Exercise » From the line containing "Viewport: 1200px width, 1200px height." down to the final line of the entries below, quote every line verbatim. Exclude pictures.

Data provided »
"""

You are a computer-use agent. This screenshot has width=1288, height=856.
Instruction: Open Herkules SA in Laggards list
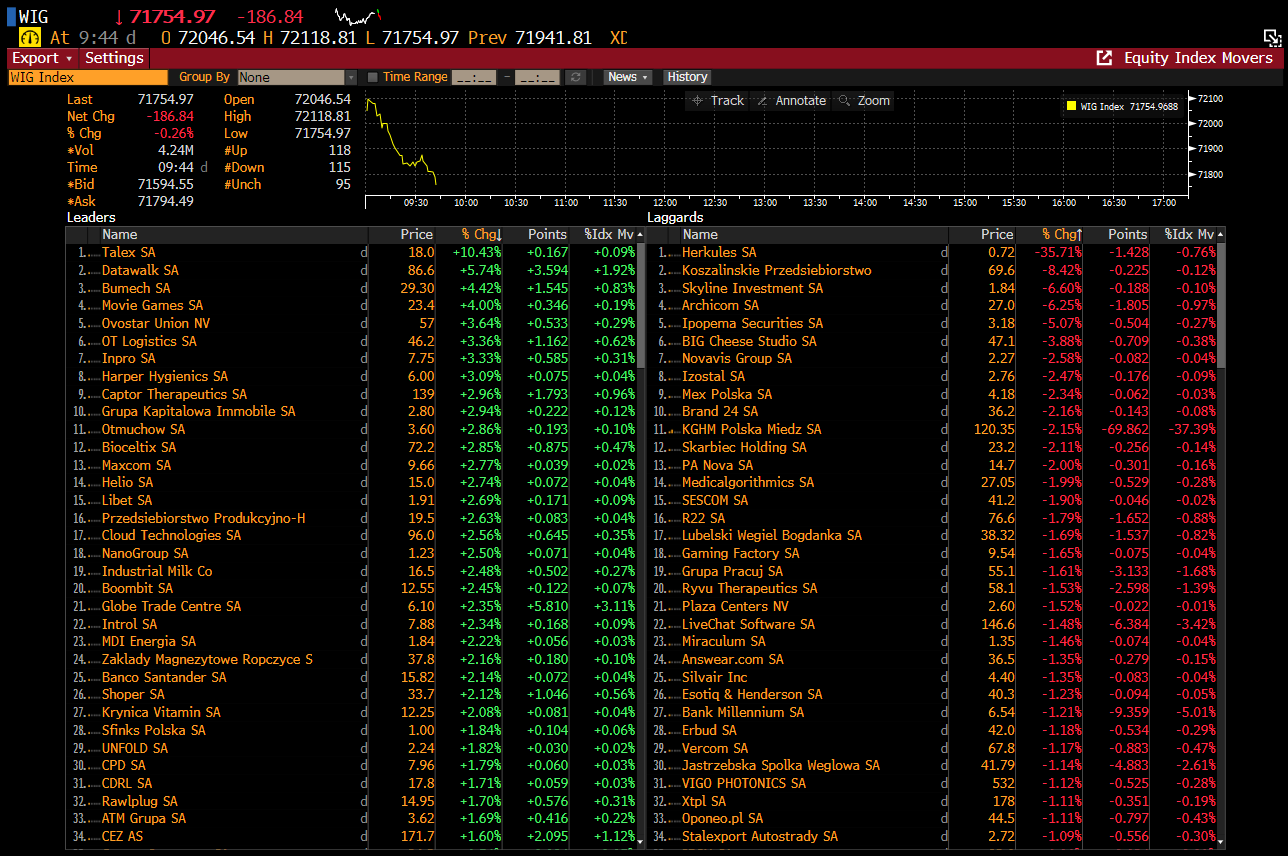point(718,253)
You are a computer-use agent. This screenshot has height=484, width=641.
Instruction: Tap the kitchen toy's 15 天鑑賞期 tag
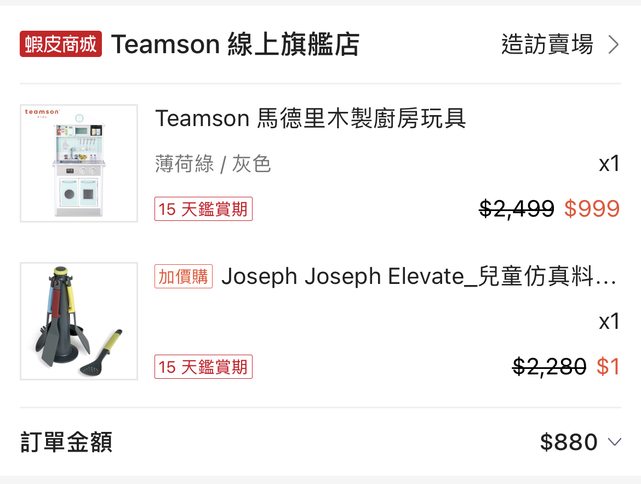click(x=203, y=209)
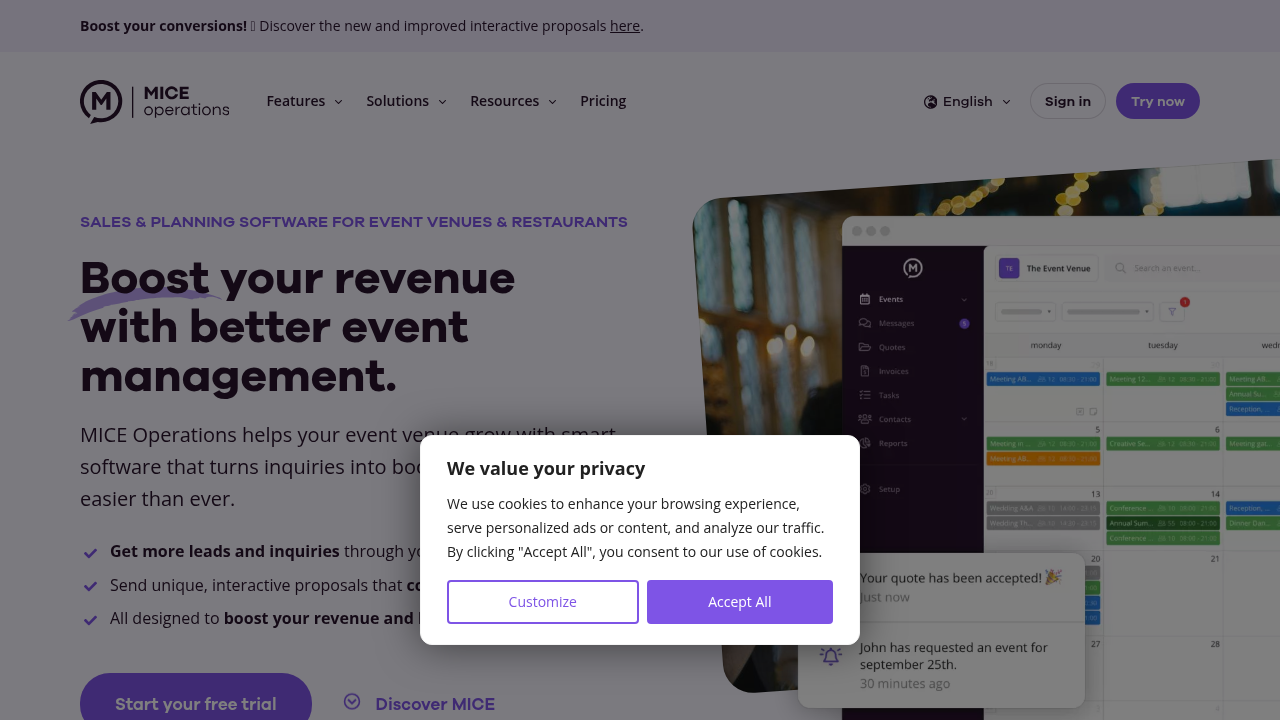
Task: Click Start your free trial button
Action: pos(196,703)
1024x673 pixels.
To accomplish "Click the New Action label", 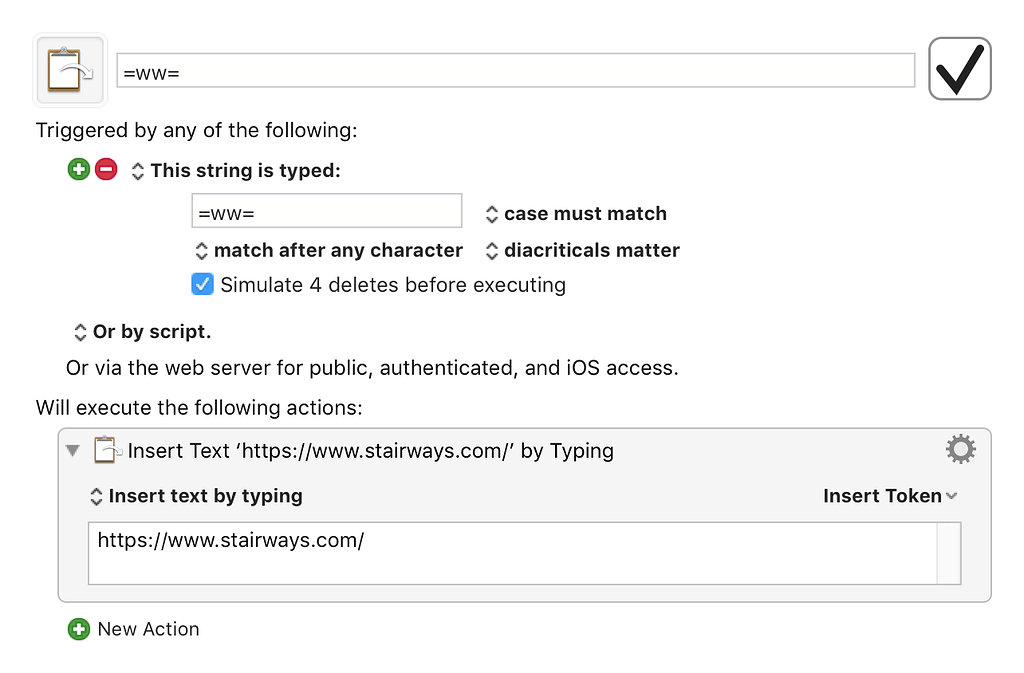I will pyautogui.click(x=148, y=629).
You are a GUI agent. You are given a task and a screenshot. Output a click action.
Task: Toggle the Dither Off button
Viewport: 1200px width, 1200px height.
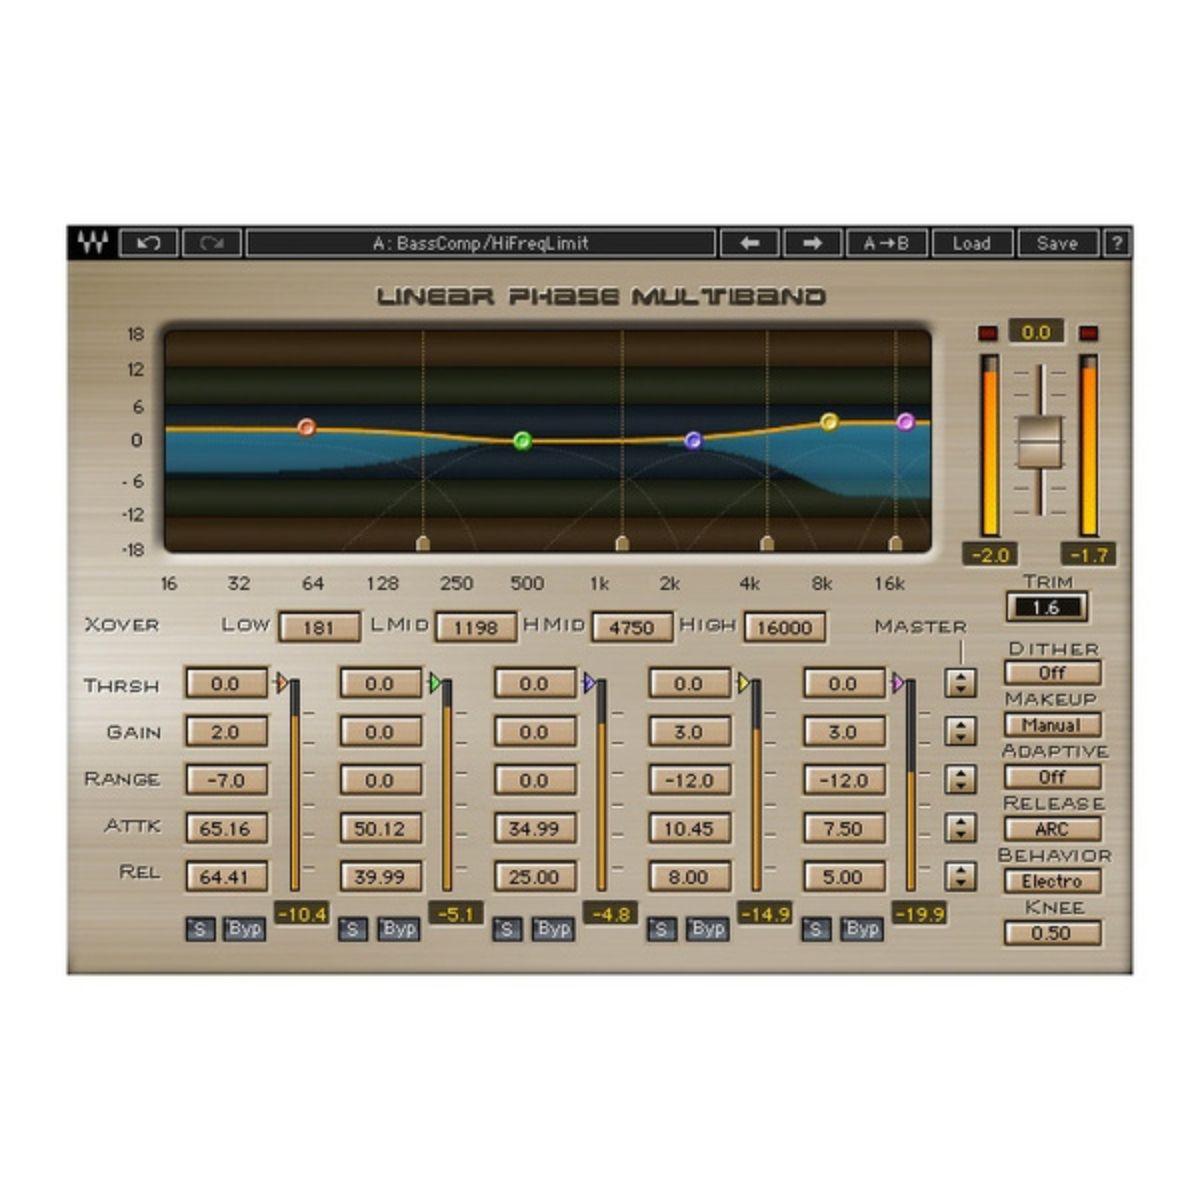tap(1052, 673)
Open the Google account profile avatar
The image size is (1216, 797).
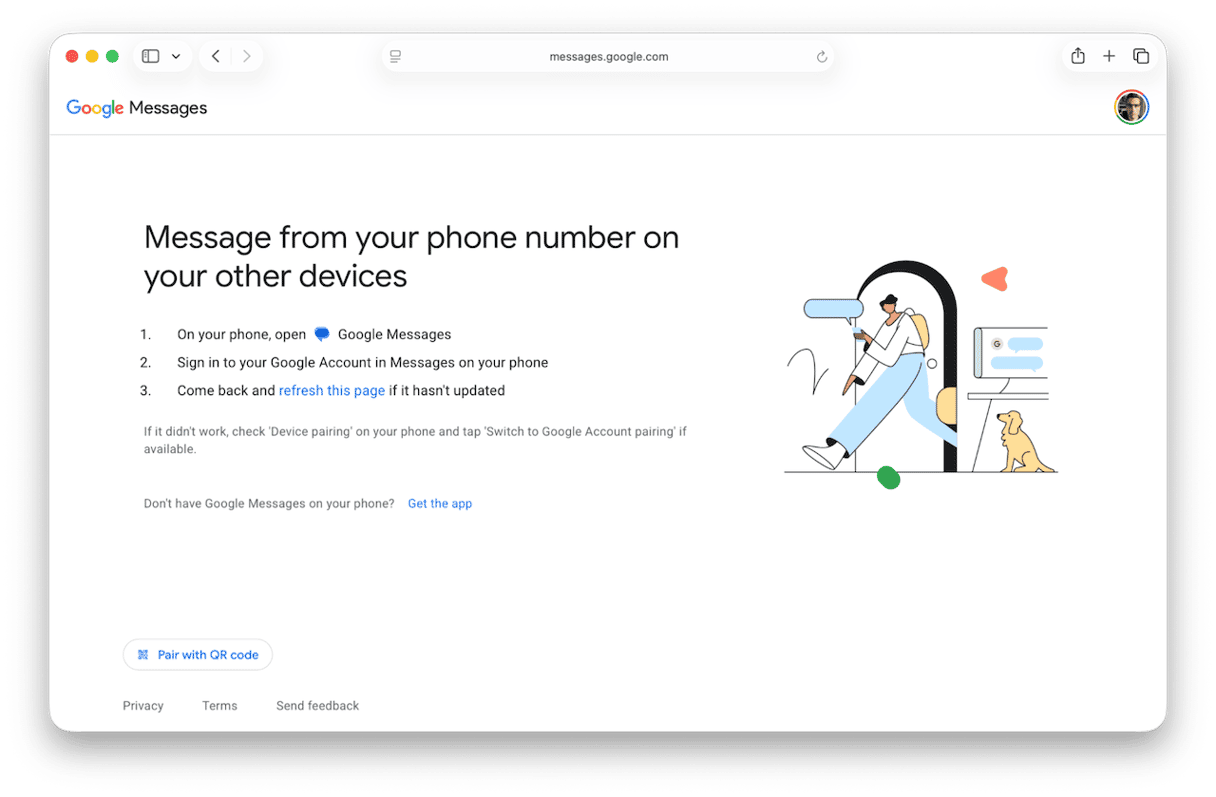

"""

Your response »
Viewport: 1200px width, 1200px height.
tap(1052, 673)
Open the Google account profile avatar
The image size is (1216, 797).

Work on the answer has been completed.